Perdana Menteri Inggris Boris Johnson mengatakan, obat itu merupakan terobosan terbesar dalam mengobati Covid-19. Pakar penyakit menular Amerika Serikat (AS) Anthony Fauci menyebutnya ini menjadi peningkatan signifikan dalam pilihan perawatan pasien virus corona.
Inggris membuat dexamethasone tersedia untuk pasien di Layanan Kesehatan Nasional (NHS). Departemen Kesehatan Inggris mengatakan, obat itu telah disetujui untuk mengobati semua pasien Covid- 19 yang membutuhkan perawatan di rumah sakit, yang efektif segera. Inggris dikabarkan telah memiliki pasokan cukup untuk merawat 200 ribu pasien, dilansir dari AP.
Di Indonesia upaya menemukan obat bagi Covid-19 juga terus dilakukan. Tim peneliti Universitas Airlangga (Unair), Surabaya mengatakan menemukan lima kombinasi regimen obat yang diklaim efektif lawan virus corona.
Ketua Pusat Penelitian dan Pengembangan Stem Cell Universitas Airlangga, dr Purwati, menjelaskan, kombinasi obat temuannya terdiri atas Lopinavir/ritonavir dengan azithromicyne; Lopinavir/ritonavir dengan doxycyline; Lopinavir/ritonavir dengan chlaritromycine; Hydroxychloroquine dengan azithromicyne; dan Hydroxychloroquine dengan doxycycline. Regimen kombinasi obat Covid-19 tersebut, kata dia, tidak untuk diperjualbelikan secara bebas.

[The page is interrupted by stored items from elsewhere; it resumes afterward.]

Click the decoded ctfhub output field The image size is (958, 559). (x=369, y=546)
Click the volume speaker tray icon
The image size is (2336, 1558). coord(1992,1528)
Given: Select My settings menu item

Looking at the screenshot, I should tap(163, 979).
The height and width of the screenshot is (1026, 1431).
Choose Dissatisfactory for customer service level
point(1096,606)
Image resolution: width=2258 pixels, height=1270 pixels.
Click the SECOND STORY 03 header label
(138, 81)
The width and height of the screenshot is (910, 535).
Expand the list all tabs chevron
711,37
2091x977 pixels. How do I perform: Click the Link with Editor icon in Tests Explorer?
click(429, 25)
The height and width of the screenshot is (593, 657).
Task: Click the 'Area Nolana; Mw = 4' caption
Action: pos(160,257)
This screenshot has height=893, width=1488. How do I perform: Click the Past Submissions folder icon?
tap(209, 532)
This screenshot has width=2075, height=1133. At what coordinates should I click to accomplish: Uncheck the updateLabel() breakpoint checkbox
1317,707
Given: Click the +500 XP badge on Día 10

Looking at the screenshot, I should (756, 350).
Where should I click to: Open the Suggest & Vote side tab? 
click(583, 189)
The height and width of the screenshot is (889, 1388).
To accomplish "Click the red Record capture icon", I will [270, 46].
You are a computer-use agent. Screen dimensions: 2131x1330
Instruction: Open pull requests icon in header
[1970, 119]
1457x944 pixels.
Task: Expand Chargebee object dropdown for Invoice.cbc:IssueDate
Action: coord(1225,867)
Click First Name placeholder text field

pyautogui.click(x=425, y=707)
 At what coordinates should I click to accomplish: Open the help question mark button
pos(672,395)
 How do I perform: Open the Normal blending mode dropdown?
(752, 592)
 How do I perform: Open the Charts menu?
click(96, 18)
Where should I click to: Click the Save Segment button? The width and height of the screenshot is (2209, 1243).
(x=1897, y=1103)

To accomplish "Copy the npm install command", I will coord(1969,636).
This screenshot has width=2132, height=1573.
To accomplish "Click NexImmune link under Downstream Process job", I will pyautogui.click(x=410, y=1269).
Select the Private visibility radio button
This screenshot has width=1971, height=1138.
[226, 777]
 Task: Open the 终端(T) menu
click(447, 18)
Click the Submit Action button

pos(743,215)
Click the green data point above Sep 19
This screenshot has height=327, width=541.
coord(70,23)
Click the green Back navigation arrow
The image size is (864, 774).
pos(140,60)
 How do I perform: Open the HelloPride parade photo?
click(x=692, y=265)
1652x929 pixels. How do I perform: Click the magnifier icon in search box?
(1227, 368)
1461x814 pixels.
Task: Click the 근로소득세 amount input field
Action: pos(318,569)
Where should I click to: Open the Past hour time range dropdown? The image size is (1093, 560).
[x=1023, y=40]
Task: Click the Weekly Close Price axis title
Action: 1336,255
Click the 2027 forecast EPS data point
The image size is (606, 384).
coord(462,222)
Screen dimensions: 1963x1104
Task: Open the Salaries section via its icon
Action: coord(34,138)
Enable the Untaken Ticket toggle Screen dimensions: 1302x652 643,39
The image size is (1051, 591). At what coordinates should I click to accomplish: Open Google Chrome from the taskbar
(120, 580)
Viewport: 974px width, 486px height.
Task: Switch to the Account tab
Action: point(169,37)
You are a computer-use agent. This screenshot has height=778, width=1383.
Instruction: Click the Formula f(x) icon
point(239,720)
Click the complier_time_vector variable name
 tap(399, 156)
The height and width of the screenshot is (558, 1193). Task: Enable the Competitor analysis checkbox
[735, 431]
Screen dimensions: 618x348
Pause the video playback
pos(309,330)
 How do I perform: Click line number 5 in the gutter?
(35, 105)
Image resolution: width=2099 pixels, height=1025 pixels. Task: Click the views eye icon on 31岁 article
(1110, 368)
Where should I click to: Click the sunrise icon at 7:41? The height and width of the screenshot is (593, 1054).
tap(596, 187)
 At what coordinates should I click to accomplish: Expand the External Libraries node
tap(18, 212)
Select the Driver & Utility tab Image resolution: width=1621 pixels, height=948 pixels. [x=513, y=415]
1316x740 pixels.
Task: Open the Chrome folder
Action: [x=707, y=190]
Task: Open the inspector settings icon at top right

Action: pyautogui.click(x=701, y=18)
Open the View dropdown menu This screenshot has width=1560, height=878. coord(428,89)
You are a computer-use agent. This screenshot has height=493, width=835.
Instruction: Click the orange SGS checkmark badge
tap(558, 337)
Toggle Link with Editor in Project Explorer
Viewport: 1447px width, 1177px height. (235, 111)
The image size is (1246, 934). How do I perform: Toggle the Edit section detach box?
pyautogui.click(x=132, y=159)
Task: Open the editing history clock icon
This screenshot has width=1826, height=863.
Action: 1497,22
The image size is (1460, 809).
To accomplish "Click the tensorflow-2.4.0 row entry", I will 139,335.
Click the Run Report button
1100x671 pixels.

"Belum diperjualbelikan. Ini kolaborasi antara Unair, BNPB, dan juga Badan Intelijen Negara," kata Purwati saat dikonfirmasi, Senin (15/6).
Kombinasi regimen obat tersebut diakui Purwati memiliki potensi dan efektivitas cukup bagus terhadap daya bunuh virus. Dosis setiap obat dalam kombinasi tersebut adalah 1/5 dan 1/3, lebih kecil dibandingkan dosis tunggalnya, sehingga mengurangi efek toksik dari obat tersebut bila diberikan sebagai obat tunggal.
“Kini sudah ada ratusan obat yang sudah diproduksi dan akan disebarkan kepada rumah sakit yang membutuhkan,”ujar Purwati.
Selain mendapatkan regimen kombinasi obat, tim peneliti Unair juga menemukan potensi dalam penelitian stem cell. Menurut Purwati, pihaknya menemukan dua formula, yaitu Haematopotic Stem Cells (HSCs) dan Natural Killer (NK) Cells.
“Dari hasil uji tantang HSCs ditemukan bahwa setelah 24 jam virus SARS-CoV-2 isolat Indonesia sudah dapat dieliminasi oleh stem cells tersebut. Sedangkan, hasil uji tantang NK Cells terhadap virus, setelah 72 jam didapatkan sebagian virus dapat diinaktivasi oleh NK Cells tersebut,” ujarnya.